За деревянной решёткой беседки зажужжали шмели в траве. Ветер в деревьях молчал – будто ждал вопроса.

– Дмитрий, а знаешь ли ты, кто та девушка, которая засмеялась?

– Я не узнал. А что? Тебе понравилась она?

– Ты её видел?

– Нет. Честное слово – не знаю, за ужином не гадал даже. А почему ты раньше уехал?

– У меня свои правила. Ясное дело, ты, кроме своей Марии никого не видишь…

– Ну хочешь, я спрошу?

– Марию. Только её.

– Как пожелаешь, – Дмитрий заулыбался, как заговорщик. – Верно, нынче снег пойдёт. Неужели кому-то, наконец, удалось разбередить твоё сердце!

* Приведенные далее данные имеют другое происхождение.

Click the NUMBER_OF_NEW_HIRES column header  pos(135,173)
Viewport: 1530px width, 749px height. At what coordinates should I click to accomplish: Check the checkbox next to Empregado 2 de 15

– Перестань! Ты сам предложил узнать. Я тебя не просил, – Василий встал, стащил со спинки тростникового стула пепельно-коричневый фрак и соломенный цилиндр. – Пойду прогуляюсь.

Дмитрий зевнул:

– А я спать.

Глава 5

Воздушно-белые облака зависли в безветрии. Огромные головки одуванчиков упивались полуденными лучами, в желтизне их блёкло солнце. Василий подходил к лесу узкой тропинкой, заросшей снытью и лопухами. Тропинка вывела его к дикому руслу реки. Под откосом крутого берега стояла на мели старая лодка-долблёнка. Примостясь в ней, Василий отдался власти течения, и время потерялось от размеренного движения воды. Лодка проплыла через хвойный лес, где гигантские дикие ели укрывали лапами песчаные берега. Глаз успевал различать каждую травинку на берегу.

На пути стали встречаться вековые плакучие ивы. Их гибкие ветви с бледными листьями склонялись над рекой, отражались в рябом зеркале. Сквозь деревья проглядывались яркие цветущие луга. Лодка зашаркала по дну – и остановилась на отмели.